All of the above-mentioned limitations become evident if we consider the dramatic question
utrum mundus sit aeternus,
whether the world is eternal. This is a question to which Llull already knows the answer, which is negative, otherwise we would fall into the same error as Averroes. Seeing that the term
eternity
is, so to speak, “explicated” in the question, this allows us to place it under the letter D in the first column of the
Tabula Generalis
(see
Figure 10.1
). However, the D, as we saw in the second figure, refers to the contrariety between sensitive and sensitive, intellectual and sensitive, and intellectual and intellectual. If we observe the second figure, we see that the D is joined by the same triangle to B and C. Moreover, the question begins with
utrum,
and, on the basis of the
Tabula Generalis,
we know that the interrogative
utrum
refers to B. We have therefore found the column in which to look for the arguments: it is the one in which B, C, and D all appear.

## THINGS TO DO
[1] In the passage on Llull and the eternity of the world, which letter does the interrogative "utrum" refer to, according to the Tabula Generalis?
[2] List the contrarieties that the letter D refers to in the second figure, as given in the passage on Llull and the eternity of the world.

## GIVEN MATERIAL
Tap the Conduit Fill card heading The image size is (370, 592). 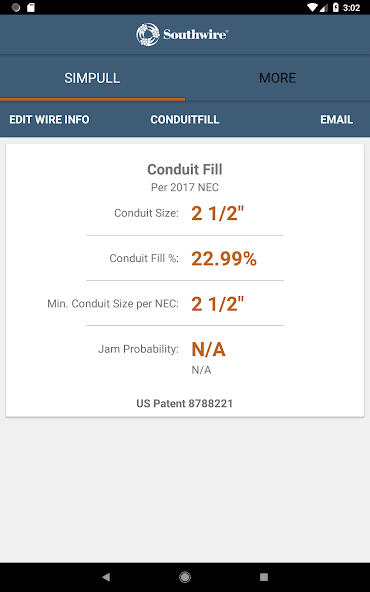[185, 170]
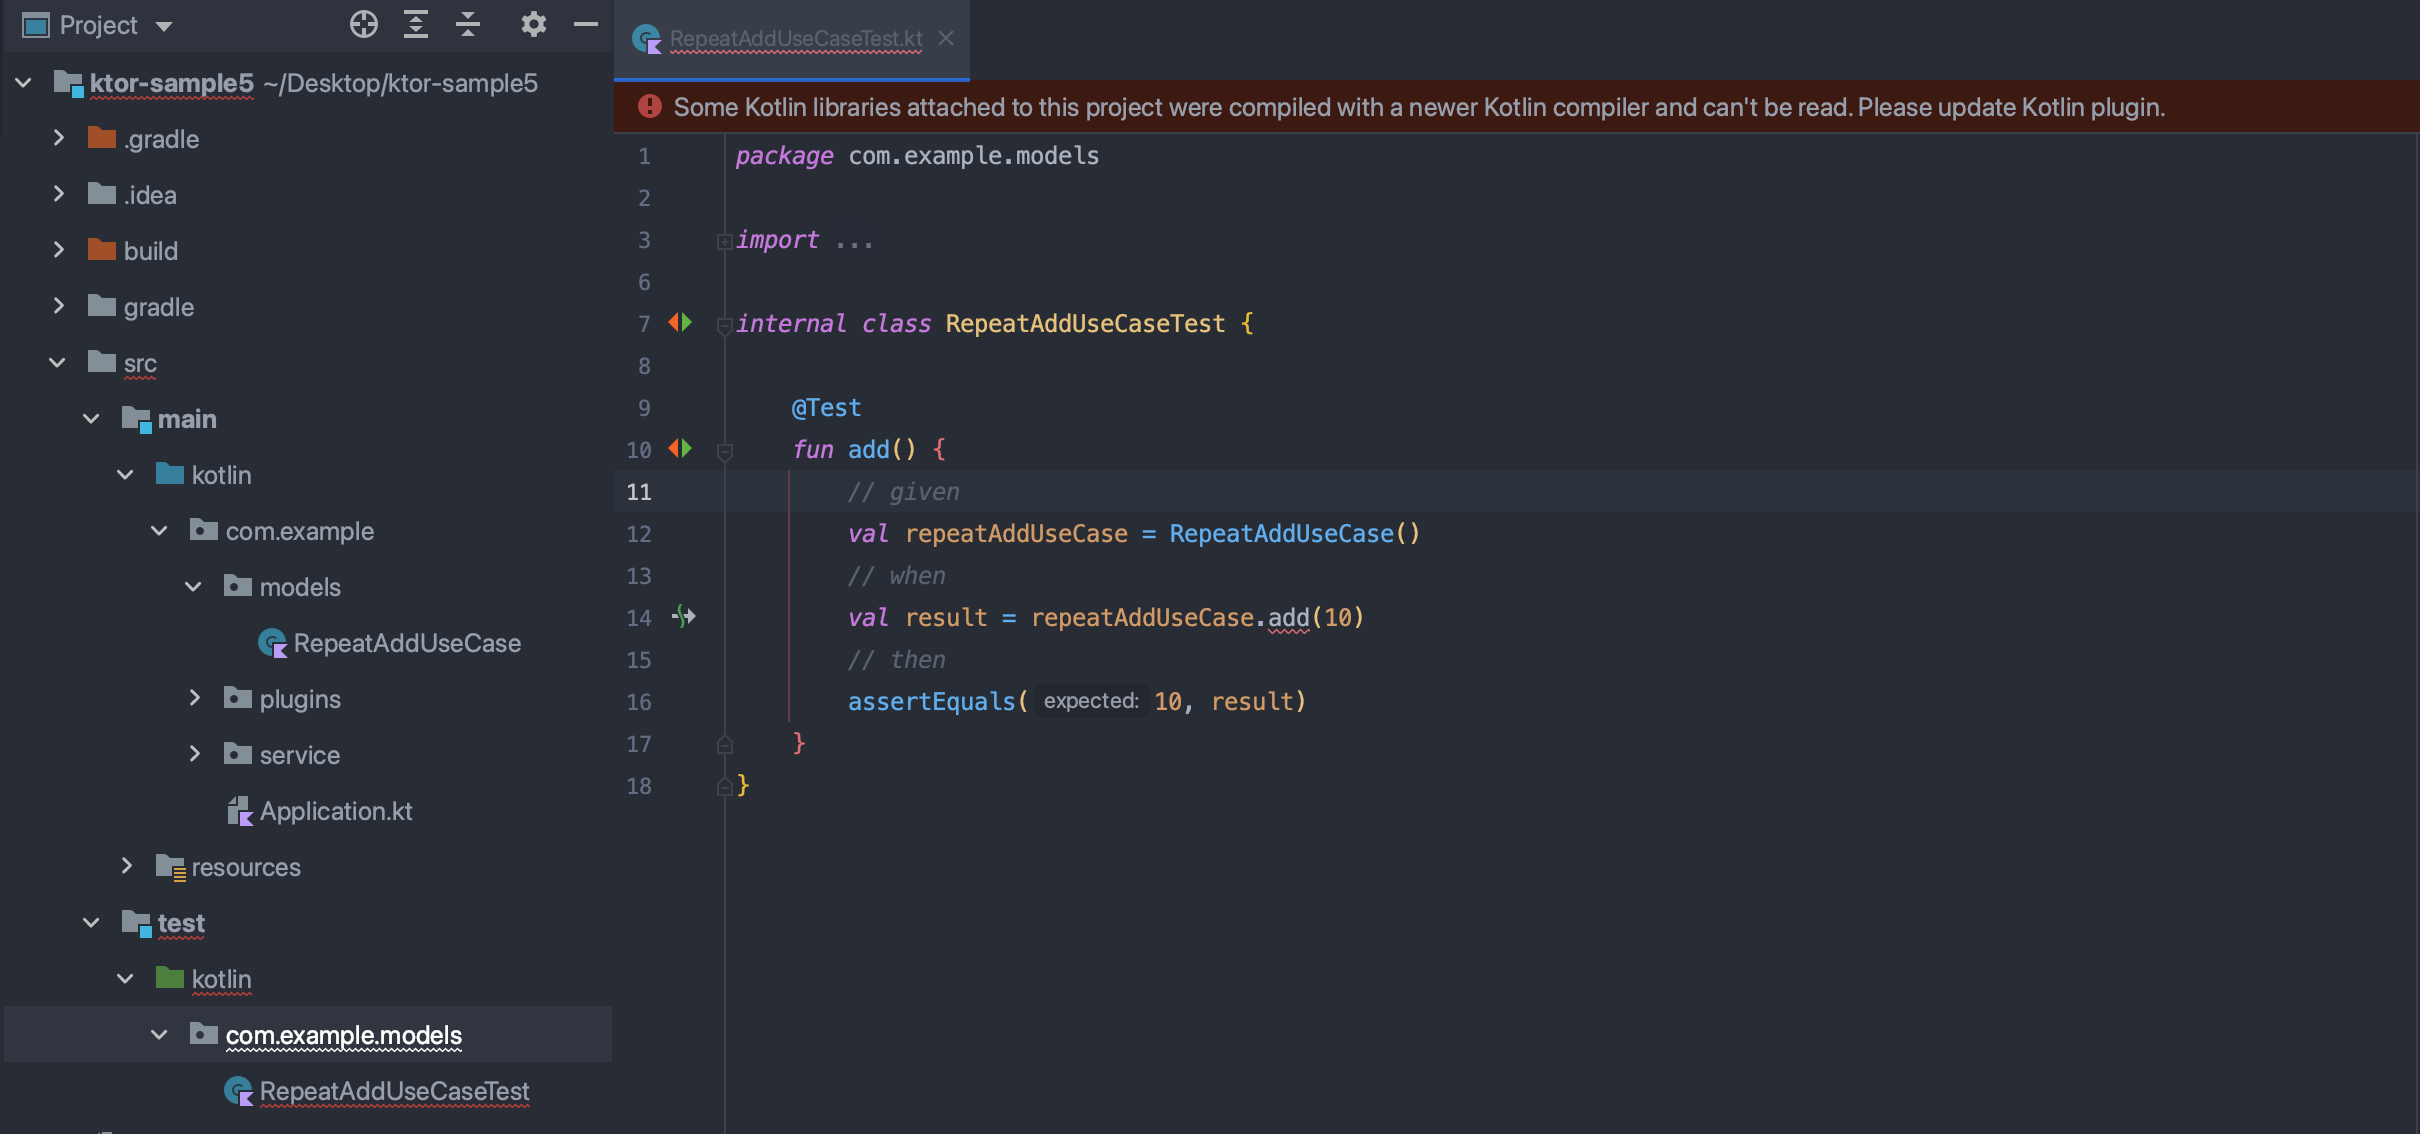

## RESPONSES TO THE EXERCISE
[1] B

[2]
- Sensitive and sensitive
- Intellectual and sensitive
- Intellectual and intellectual